* **About this exercise**
Your answer is to be every line of the material that includes the string "agent".

━━━━━ Supplied data ━━━━━

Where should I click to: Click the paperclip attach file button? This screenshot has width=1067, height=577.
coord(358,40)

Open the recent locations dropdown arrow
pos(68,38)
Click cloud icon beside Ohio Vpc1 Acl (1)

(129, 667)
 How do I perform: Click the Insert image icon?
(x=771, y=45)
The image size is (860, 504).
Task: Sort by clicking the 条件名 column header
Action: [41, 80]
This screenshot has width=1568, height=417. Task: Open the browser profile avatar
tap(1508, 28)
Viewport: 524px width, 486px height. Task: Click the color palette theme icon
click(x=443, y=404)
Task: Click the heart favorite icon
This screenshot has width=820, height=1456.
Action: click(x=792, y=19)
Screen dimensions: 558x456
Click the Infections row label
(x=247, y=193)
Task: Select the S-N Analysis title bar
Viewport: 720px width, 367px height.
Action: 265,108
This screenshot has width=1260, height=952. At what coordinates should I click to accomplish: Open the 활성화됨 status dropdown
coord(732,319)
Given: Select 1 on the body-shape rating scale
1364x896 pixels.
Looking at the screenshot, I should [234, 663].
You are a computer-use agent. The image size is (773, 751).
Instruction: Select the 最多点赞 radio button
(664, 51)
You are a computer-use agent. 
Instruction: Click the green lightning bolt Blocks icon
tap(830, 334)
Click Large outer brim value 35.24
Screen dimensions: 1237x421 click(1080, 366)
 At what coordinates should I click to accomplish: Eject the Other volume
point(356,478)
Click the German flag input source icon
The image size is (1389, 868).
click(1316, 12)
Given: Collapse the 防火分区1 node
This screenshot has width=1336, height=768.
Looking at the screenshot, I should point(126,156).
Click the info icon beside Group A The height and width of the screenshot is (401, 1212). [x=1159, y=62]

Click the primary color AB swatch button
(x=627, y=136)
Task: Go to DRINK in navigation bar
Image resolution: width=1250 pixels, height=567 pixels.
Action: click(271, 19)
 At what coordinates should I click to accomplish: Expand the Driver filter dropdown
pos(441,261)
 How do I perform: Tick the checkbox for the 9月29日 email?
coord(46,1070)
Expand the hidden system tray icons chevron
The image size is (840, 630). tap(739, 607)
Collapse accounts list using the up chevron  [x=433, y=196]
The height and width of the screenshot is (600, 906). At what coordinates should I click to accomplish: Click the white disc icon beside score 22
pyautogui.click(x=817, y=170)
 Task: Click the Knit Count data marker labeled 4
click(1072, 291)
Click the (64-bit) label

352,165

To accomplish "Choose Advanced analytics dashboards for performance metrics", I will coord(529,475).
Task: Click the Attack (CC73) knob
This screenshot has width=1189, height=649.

━━━━━

* **Exercise result**
You are a computer-use agent. The image size is (773, 751).
You are a computer-use agent. 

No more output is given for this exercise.